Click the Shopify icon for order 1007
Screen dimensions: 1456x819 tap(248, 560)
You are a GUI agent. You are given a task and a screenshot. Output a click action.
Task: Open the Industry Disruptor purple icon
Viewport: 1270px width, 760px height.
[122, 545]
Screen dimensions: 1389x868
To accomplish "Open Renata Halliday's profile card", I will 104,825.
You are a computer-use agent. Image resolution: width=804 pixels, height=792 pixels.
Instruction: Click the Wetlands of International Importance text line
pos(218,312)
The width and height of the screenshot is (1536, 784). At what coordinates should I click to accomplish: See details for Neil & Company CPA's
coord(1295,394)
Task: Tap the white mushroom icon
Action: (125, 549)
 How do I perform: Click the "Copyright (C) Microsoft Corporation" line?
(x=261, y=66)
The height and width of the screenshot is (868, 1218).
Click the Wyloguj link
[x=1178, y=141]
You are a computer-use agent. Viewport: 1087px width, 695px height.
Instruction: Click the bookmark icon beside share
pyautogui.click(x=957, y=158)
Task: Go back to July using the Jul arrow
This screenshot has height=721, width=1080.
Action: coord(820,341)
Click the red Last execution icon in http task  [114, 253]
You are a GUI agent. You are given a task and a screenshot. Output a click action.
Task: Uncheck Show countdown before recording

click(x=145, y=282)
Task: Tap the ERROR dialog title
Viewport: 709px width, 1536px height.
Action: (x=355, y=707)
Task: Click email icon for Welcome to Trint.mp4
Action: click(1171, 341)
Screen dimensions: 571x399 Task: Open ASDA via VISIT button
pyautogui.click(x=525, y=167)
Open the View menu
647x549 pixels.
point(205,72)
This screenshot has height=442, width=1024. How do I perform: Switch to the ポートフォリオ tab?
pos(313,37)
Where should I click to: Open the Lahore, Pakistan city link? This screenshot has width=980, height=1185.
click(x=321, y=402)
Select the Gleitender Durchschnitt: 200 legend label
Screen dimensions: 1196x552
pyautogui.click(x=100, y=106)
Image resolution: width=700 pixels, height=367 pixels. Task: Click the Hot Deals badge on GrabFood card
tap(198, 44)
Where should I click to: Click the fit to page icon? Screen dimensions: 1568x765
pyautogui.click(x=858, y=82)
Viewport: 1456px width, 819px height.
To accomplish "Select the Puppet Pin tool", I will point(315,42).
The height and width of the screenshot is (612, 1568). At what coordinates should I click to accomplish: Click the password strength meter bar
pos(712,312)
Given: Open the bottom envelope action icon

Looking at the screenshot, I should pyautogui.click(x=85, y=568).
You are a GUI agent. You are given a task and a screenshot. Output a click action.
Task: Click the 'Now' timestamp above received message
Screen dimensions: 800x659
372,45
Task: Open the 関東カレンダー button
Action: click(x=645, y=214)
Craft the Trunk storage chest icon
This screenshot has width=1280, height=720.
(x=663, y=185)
::::::
Could you produce an exact copy of the whole listing?

» WRITTEN RESPONSE:
Click the Shopify icon for order 1007
Screen dimensions: 1456x819 tap(248, 560)
You are a GUI agent. You are given a task and a screenshot. Output a click action.
Task: Open the Industry Disruptor purple icon
Viewport: 1270px width, 760px height.
[122, 545]
Screen dimensions: 1389x868
To accomplish "Open Renata Halliday's profile card", I will 104,825.
You are a computer-use agent. Image resolution: width=804 pixels, height=792 pixels.
Instruction: Click the Wetlands of International Importance text line
pos(218,312)
The width and height of the screenshot is (1536, 784). At what coordinates should I click to accomplish: See details for Neil & Company CPA's
coord(1295,394)
Task: Tap the white mushroom icon
Action: (125, 549)
 How do I perform: Click the "Copyright (C) Microsoft Corporation" line?
(x=261, y=66)
The height and width of the screenshot is (868, 1218).
Click the Wyloguj link
[x=1178, y=141]
You are a computer-use agent. Viewport: 1087px width, 695px height.
Instruction: Click the bookmark icon beside share
pyautogui.click(x=957, y=158)
Task: Go back to July using the Jul arrow
This screenshot has height=721, width=1080.
Action: coord(820,341)
Click the red Last execution icon in http task  [114, 253]
You are a GUI agent. You are given a task and a screenshot. Output a click action.
Task: Uncheck Show countdown before recording

click(x=145, y=282)
Task: Tap the ERROR dialog title
Viewport: 709px width, 1536px height.
Action: (x=355, y=707)
Task: Click email icon for Welcome to Trint.mp4
Action: click(1171, 341)
Screen dimensions: 571x399 Task: Open ASDA via VISIT button
pyautogui.click(x=525, y=167)
Open the View menu
647x549 pixels.
point(205,72)
This screenshot has height=442, width=1024. How do I perform: Switch to the ポートフォリオ tab?
pos(313,37)
Where should I click to: Open the Lahore, Pakistan city link? This screenshot has width=980, height=1185.
click(x=321, y=402)
Select the Gleitender Durchschnitt: 200 legend label
Screen dimensions: 1196x552
pyautogui.click(x=100, y=106)
Image resolution: width=700 pixels, height=367 pixels. Task: Click the Hot Deals badge on GrabFood card
tap(198, 44)
Where should I click to: Click the fit to page icon? Screen dimensions: 1568x765
pyautogui.click(x=858, y=82)
Viewport: 1456px width, 819px height.
To accomplish "Select the Puppet Pin tool", I will point(315,42).
The height and width of the screenshot is (612, 1568). At what coordinates should I click to accomplish: Click the password strength meter bar
pos(712,312)
Given: Open the bottom envelope action icon

Looking at the screenshot, I should pyautogui.click(x=85, y=568).
You are a GUI agent. You are given a task and a screenshot. Output a click action.
Task: Click the 'Now' timestamp above received message
Screen dimensions: 800x659
372,45
Task: Open the 関東カレンダー button
Action: click(x=645, y=214)
Craft the Trunk storage chest icon
This screenshot has width=1280, height=720.
(x=663, y=185)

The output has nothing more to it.